Industry standards of mesh durability rating is evaluated through the Wyzenbeek and Martindale abrasion tests. These tests measure the cycles of abrasions being put through the materials, reflecting their resistance to tear. The Aeron’s Pellicle mesh is measure with the Wyzenbeek method, and rated at 200,000 cycles of double abrasions, reflecting a total of 400,000 abrasion counts, whereas generic brands are usually rated at 50,000 double abrasion cycles. This best-in-class rating has been kept consistent from the Aeron Classic, to the Aeron Remastered, and it has been recognized as the benchmark in the seating industry.
Changes in weaving on the mesh material has also been improved to increase contact comfort and reduce snags in the material. The tighter weaving allows creates a less abrasive texture on the material, and hence greater comfort on the skin when user is in shorts. The double strand weaving on the Aeron Remastered’s 8Z Pellicle reduces perforations on the mesh, hence decreasing the likelihood for snags and breakages by objects that may get caught in the material.
Armrest adjustments on the Aeron Classic armrest was previously limited to height and a 3-angle pivot adjustment. The improved 3-way armrest adjustments on the Aeron Remastered allows for an additional depth adjustment and increased precision on the pivot angles of the armrests. Having an additional depth adjustment allows the user to slide the armpads backwards to reduce obstruction, and sit closer to the desk for tasking purposes.

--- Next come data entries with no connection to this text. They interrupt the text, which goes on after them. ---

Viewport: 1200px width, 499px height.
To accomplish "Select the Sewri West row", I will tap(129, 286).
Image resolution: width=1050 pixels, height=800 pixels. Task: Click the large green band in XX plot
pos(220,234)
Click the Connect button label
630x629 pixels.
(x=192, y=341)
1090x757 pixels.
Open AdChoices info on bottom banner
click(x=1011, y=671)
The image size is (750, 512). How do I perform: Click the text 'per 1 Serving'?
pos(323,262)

The enhanced 9 angle pivot adjustment from the previous 3 angle adjustment allows a more precise adjustment of the armrests to fit the user better.
Back Support - Posturefit vs Posturefit SL
Known for their industry leading back support, the Aeron's PostureFit system is designed to provide lower spinal support in the sacrum instead of the more commonly found lumbar support in most generic ergonomic chairs. The transition to a sitting position from a standing position causes a rearwards rotational movement in the pelvis, and therefore directly changes the spinal curvature in the lumbar region L1 to L5. The sacrum being the mid point of connection between the pelvis and spine upwards from the lumbar, serves itself as the foundation of the entire spine, especially in the lumbar region. By providing support in the sacrum, the PostureFit prevents this rearwards rotation of the pelvis from causing the common C-shape slouching posture in the lumbar region, and puts the spine in its S-shaped natural state lumbar posture.
In 2016 along with the collaboration from expert such as Dr. Walker, Herman Miller made further improvements to the PostureFit, and created the PostureFit SL (Sacral & Lumbar). The PostureFit SL included an additional support padding in the lumbar region, hence creating a more extensive vertical spinal support in contrast to the more common horizontal spinal support in most generic ergonomic chairs. These separate paddings allow for independent movement and flexes, with the sacral pad moving first and hence driving the lumbar pad to support the upper lumbar regions. This vertical back support system with depth adjustability further allows the user to fill the control the pressure of the support and hence generates a seamless fit to the contour of the user's spine.